TEXT UNDER STUDY:
So management forced the cuts they wanted on the union, and they still went belly up? And you blame the workers???

 

 

Probably. They probably forced that no additional employees were laid off and therefore the coporation had no money to hire the required staff, just so a guy can pour flour for 50K a year.

 

Priorities.

 

 

Hostess Had Stopped Contributing To Pensions And Wanted To Cut Worker Pay Further. According to The Kansas City Star, union leaders reported that Hostess had stopped contributing to workers' pensions and wanted to cut wages and benefits "by 27 to 32 percent": Union officials said the company stopped contributing to the workers' pensions last year, and 92 percent of union members voted to reject the contract in September. A bankruptcy court judge allowed the company to force the union to accept the new collective bargaining agreement.

 

 

So management forced the cuts they wanted on the union, and they still went belly up? And you blame the workers???

RECORDED DATA:
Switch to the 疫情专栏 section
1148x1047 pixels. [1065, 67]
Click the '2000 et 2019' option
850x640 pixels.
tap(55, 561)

WORK ORDER A:
Translate this sentence from the Hostess text into Spanish: "A bankruptcy court judge allowed the company to force the union to accept the new collective bargaining agreement."
WORK ORDER B:
In the Hostess text, set down the passage between "Probably. They probably" and "50K a year.", inclusive.
WORK ORDER C:
According to the reply that begins "Probably." in the Hostess text, why did the corporation have no money to hire the required staff? Answer in one to three sentences.

TASK RESULT A:
Un juez del tribunal de quiebras permitió que la empresa obligara al sindicato a aceptar el nuevo convenio colectivo.

TASK RESULT B:
Probably. They probably forced that no additional employees were laid off and therefore the coporation had no money to hire the required staff, just so a guy can pour flour for 50K a year.

TASK RESULT C:
The reply suggests the corporation had no money to hire the required staff because it was forced not to lay off any additional employees. It adds that this happened so that a worker could be paid 50K a year to pour flour.